Мёрни задержала проплывавшего мимо рабочего, умело похлопала по усикам и получила в награду кусок гриба. Большую часть добычи отдала ногохвостам, те уплели ее в один миг и уставились на женщину, намекая, что не откажутся от добавки.
Эфриэл принял в воздухе позу лотоса и решительно впился зубами в толстую кожу гриба. Жуется плохо, но на вкус — ничего, напоминает копченое мясо — деликатес, который доктору довелось попробовать только раз в жизни. Чтобы коптить мясо, нужен дым, а запах дыма в колонии формистов — сигнал бедствия.
Все это время Мёрни молчала, словно воды в рот набрала.
— Итак, еда — не проблема, — констатировал Эфриэл. — А спать где будем?
Она пожала плечами:
— Да где-нибудь… Тут пустых ниш и тоннелей полно. Вы уже ночевать собрались? Я думала, сначала посмотрите королеву. Ее зал тут, рядом.
— Конечно, посмотрю.
— Мне надо еще грибов набрать. Там на входе воины, не дашь на лапу — не войдешь.
Еще один рабочий из бесконечной вереницы поделился с Мёрни охапкой грибов. Уже давно утративший ориентацию Эфриэл окончательно сбился с толку в лабиринте тоннелей и залов. Наконец они вошли в огромную пещеру, не освещаемую ничем, кроме инфракрасных лучей от чудовищного тела королевы. Это была центральная фабрика колонии. И тот факт, что королева состояла из теплой и упругой плоти, не скрывал ее техногенной сущности. На одном конце туловища располагалась беззубая пасть, в нее тоннами поступала переваренная рабочими грибная кашица.

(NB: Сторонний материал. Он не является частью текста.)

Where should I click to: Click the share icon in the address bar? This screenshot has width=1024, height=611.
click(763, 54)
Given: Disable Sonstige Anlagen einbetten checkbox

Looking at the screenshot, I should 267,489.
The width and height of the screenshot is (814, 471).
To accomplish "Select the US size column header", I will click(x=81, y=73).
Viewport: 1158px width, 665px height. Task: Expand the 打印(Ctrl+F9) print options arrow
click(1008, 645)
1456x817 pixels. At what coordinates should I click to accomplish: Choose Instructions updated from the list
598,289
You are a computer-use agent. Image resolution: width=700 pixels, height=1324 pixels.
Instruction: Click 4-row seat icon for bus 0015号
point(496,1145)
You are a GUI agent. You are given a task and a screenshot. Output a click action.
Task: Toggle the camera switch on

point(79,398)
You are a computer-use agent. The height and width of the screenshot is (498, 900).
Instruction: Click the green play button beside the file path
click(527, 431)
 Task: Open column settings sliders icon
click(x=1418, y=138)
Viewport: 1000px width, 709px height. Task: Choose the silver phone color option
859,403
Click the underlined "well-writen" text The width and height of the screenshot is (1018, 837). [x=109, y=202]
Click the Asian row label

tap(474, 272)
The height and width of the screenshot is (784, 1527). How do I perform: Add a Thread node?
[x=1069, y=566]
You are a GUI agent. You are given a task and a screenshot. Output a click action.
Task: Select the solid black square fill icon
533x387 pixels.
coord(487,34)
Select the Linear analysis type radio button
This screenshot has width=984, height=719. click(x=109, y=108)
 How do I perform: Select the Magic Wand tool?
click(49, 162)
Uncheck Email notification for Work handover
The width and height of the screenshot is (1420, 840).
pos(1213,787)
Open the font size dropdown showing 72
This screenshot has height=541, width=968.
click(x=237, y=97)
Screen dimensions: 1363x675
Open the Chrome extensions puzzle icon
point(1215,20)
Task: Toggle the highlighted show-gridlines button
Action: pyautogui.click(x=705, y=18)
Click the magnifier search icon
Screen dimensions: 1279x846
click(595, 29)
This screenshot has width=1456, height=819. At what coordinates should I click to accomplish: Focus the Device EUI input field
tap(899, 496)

Дальше сменяли друг друга округлые подушки мягкой плоти; они растворяли, перерабатывали пишу; они сокращались и раздувались; они издавали громкое машинное бурчание и скворчание; и с другого конца скатывались на бесконечную конвейерную ленту яйца; и каждое было покрыто толстым слоем защитной гормональной смазки. Рабочие проворно вылизывали яйца дочиста и передавали их нянькам. Величиной каждое яйцо было с человеческий торс.
Королева все жрала, яйца все сыпались и сыпались. Здесь, в неосвещаемом сердце планетоида, не существовало ни дня ни ночи. Гены этих существ не сохранили никакой памяти о суточных ритмах. Симбиоты работали, как автоматизированная шахта, выдавая продукт на-гора.
— Вот что меня сюда привело, — благоговейно прошептал Эфриэл. — Доктор, вы только поглядите! У механистов есть изумительная горно-добывающая кибернетика — мы по этой части отстали от них на поколение. Но здесь… в чреве этого безымянного мирка скрыта генетическая технология, она сама себя питает, сама себя ремонтирует, сама себя уничтожает, и все это происходит бесконечно, бездумно и эффективно. Совершенная органическая машина! Та фракция, которая найдет применение этим неутомимым рабочим, сделается индустриальным гигантом. А ведь мы в биохимии сейчас впереди всех! Нас, формистов, сама судьба предназначила для того, чтобы утилизировать эту находку!
— И как же вы собираетесь ее утилизировать? — не тая скепсиса, поинтересовалась Мёрни. — Для этого придется транспортировать оплодотворенную королеву в Солнечную систему, а путь этот ох как непрост! Вряд ли дельце выгорит, даже если инвесторы помогут. А они ведь не помогут.
— Мне не требуется все Гнездо, — снисходительно ответил Эфриэл. — Мне нужна только генетическая информация об одном яйце. А в Кольце, в наших лабораториях, можно наклонировать сколько угодно рабочих…
— …которые без феромонов родного гнезда окажутся абсолютно бесполезны. Их программы поведения не включатся без химических команд.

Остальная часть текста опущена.